Ma anche gli equilibri mafiosi sono soggetti a cambiamenti. Che effetti producono ad esempio le scarcerazioni dei detenuti? Una questione nei mesi scorsi molto dibattuta…
«Le scarcerazioni incidono sugli assetti di vertice, ma comunque molto dipende dal soggetto scarcerato, dalla capacità operativa, dal carisma. Direi che si possono verificare tre condizioni. La prima è quando il detenuto è atteso dagli altri mafiosi che in un certo senso lo tutelano e riconoscono il suo ruolo. Capita soprattutto con i vecchi boss che costituiscono una sorta di garanzia nei confronti di Cosa nostra. Ma capita anche che gli spazi siano già stati occupati e lo scarcerato diventa un problema. Si può arrivare ad uno scontro, se le «parti» non trovano una soluzione. Ma c’è una terza possibilità. Ci sono dei capi detenuti, che non scontano il 41 bis, e da dentro il carcere pretendono ancora di governare, o comunque di piazzare dei loro fedelissimi al vertice della cosca, creando una situazione di forte tensione. Questo è il caso di Giovanni Di Giacomo, il fratello di Giuseppe, che era considerato un killer e non un capo e per questo non era al 41 bis».
Ma dopo anni di silenzio, perchè Cosa nostra dovrebbe riprendere una strategia di attacco?
«In generale l’organizzazione è sempre alla ricerca di equilibri. La sommersione non ha raggiunto gli obiettivi, non ha garantito il consolidamento e le fortune di Cosa nostra e questo può indurre qualcuno a pensare ad un cambiamento di strategia».
Quali sono gli interessi attuali dei boss, quali le loro priorità?
«Il traffico di droga, le estorsioni e il gioco lecito e illecito. Questo è il business emergente. Le scommesse, il gioco on line, consentono una grande circolazione di denaro liquido. E c’è anche un particolare importante. La legge in materia è piuttosto farraginosa e confusa, la mafia questo lo ha capito e ciò crea dei margine ulteriori di opportunità».
E i «vecchi» appalti?
«Sono in calo. Risentono della crisi degli investimenti pubblici, e dunque l’organizzazione non ci può speculare.
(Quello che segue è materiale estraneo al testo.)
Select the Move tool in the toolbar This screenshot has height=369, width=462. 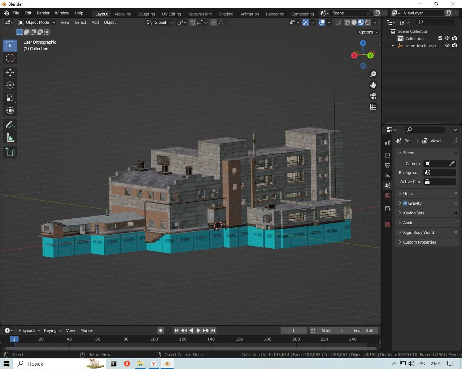click(x=10, y=72)
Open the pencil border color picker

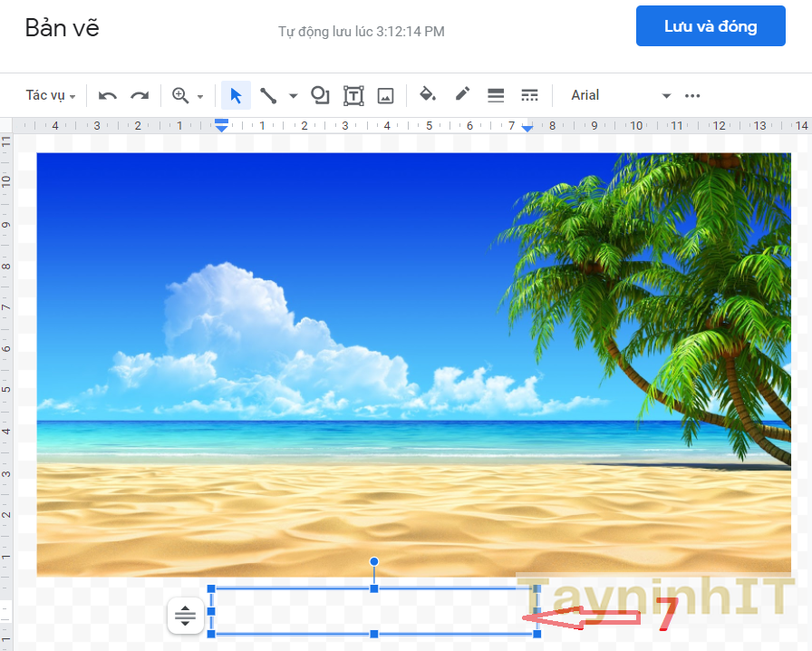pyautogui.click(x=462, y=94)
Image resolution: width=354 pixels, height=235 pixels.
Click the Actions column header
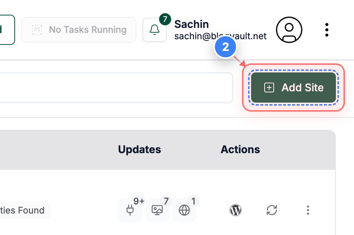point(240,149)
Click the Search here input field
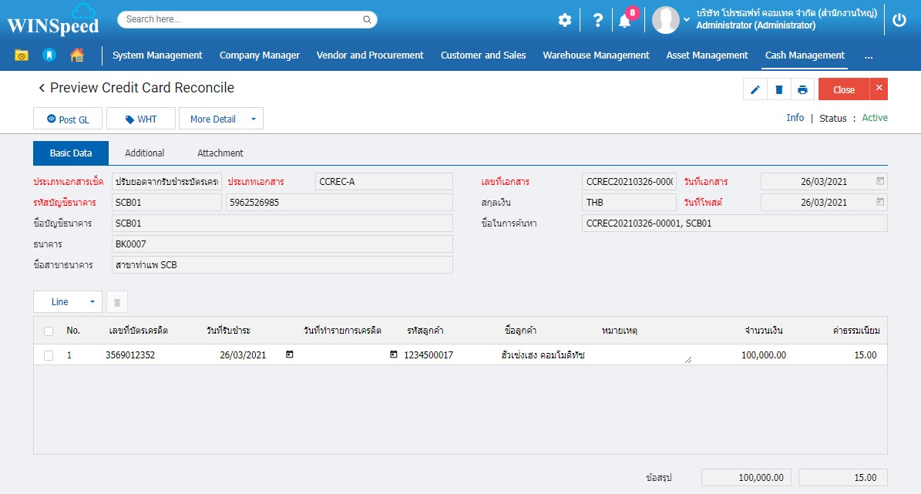 pyautogui.click(x=239, y=19)
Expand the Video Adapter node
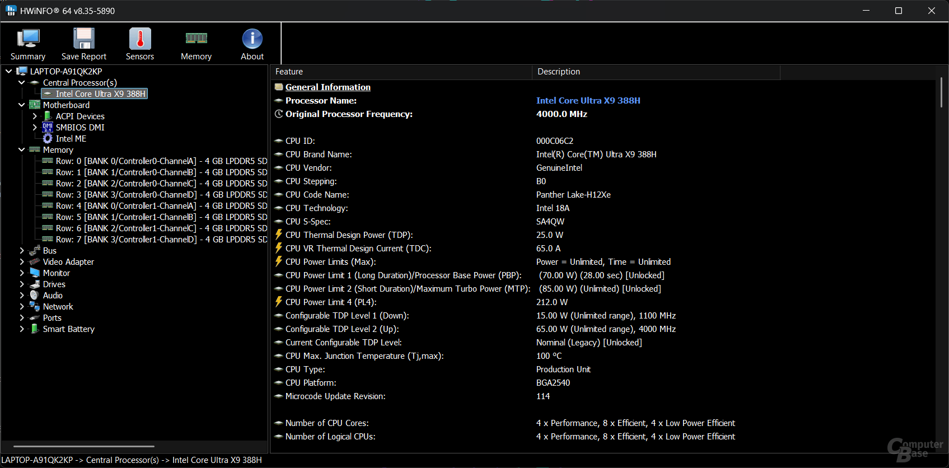949x468 pixels. click(22, 262)
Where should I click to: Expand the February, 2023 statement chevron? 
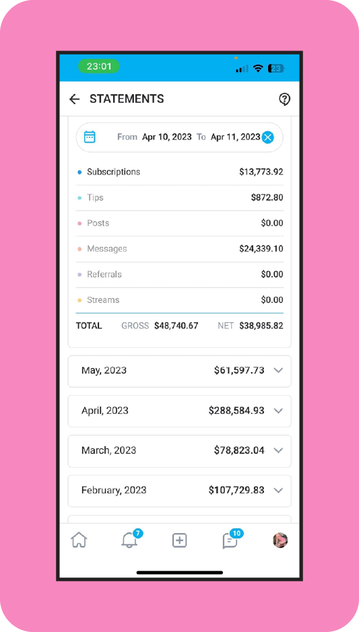click(278, 491)
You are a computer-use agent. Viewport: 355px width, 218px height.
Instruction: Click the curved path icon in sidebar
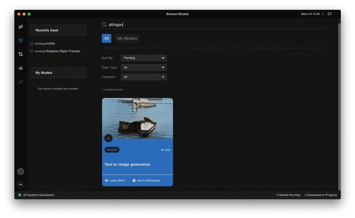pyautogui.click(x=21, y=54)
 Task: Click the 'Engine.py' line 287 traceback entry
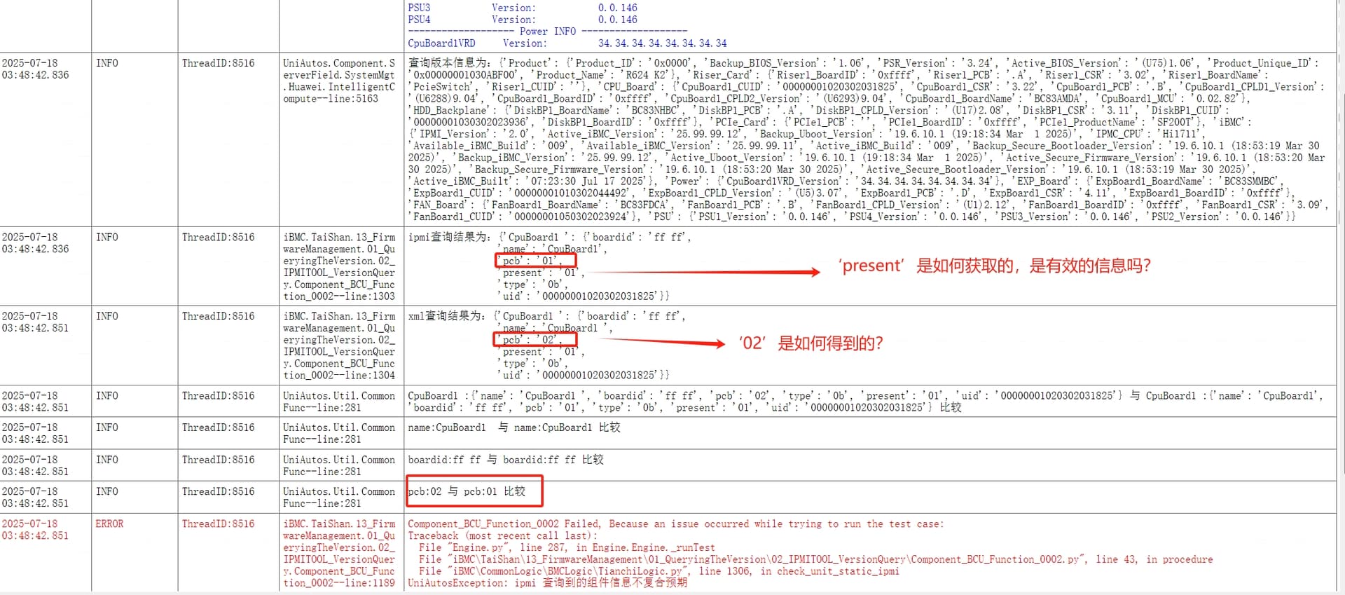click(566, 547)
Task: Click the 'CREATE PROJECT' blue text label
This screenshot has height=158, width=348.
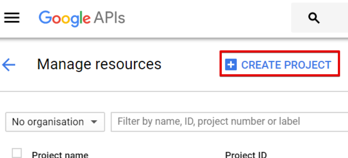Action: (x=286, y=65)
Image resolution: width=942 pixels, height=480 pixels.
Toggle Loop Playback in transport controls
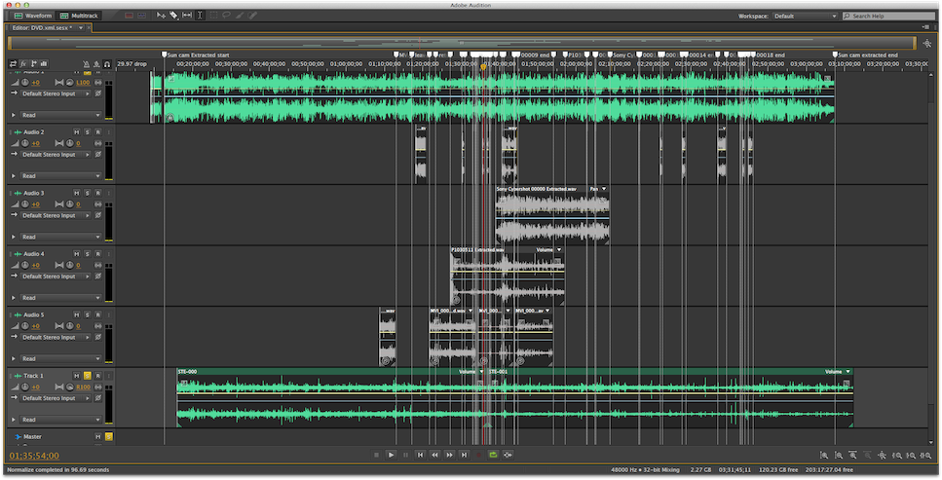493,455
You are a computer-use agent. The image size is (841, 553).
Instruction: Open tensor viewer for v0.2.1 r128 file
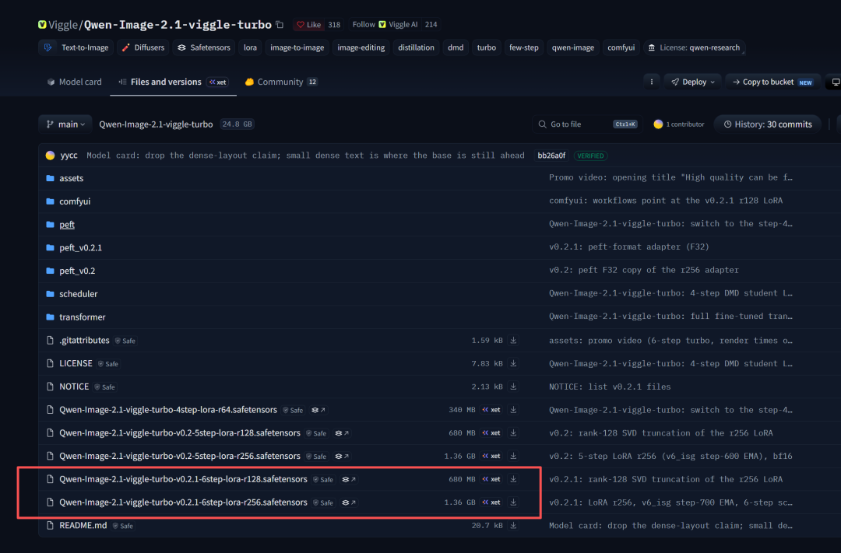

Invece ha occhi beni aperti sui nuovi business come le energie alternative ed il ciclo dei rifiuti».
Esiste una strategia vincente contro Cosa nostra?
«C’è e si fonda su quattro pilastri. La cattura dei latitanti, che toglie intelligenze all’organizzazione: meno gente pensante c’è più i mafiosi hanno difficoltà a riorganizzarsi. Poi le indagini sul territorio e quindi le retate che impediscono il consolidamento del potere di un capo e tolgono dalla strada la manovalanza. Il terzo profilo è l’aggressione ai patrimoni. I boss non solo li dobbiamo mettere in carcere, ma li dobbiamo anche impoverire. Per questo i beni sequestrati e confiscati non solo devono essere tolti ai mafiosi, ma vanno rimessi anche a disposizione della collettività. Il quarto aspetto è il 41 bis, che impedisce ai mafiosi di comunicare dal carcere».
A proposito dei beni confiscati. Nei mesi scorsi ci sono state molte polemiche sulla gestione, qual è la sua opinione?
«Penso che l’Agenzia nazionale vada profondamente ripensata. E poi ci vuole un pensiero laico sull’utilizzo. Va valutato caso per caso. I beni quando è possibile vanno messi a disposizione della comunità. Ma se non ci sono le condizioni, allora si deve pensare anche alla vendita. Con tutte le garanzie possibili per evitare che i boss se ne riapproprino».
E l’ultimo grande latitante, Matteo Messina Denaro, che tipo di strategia ha? Sommersione o attacco?
«È certamente interessato a tutelare se stesso. Di recente gli hanno arrestato la sorella, il suo clan familiare è stato indebolito e subisce fortissime pressioni investigative. Deve pensare soprattutto a se stesso».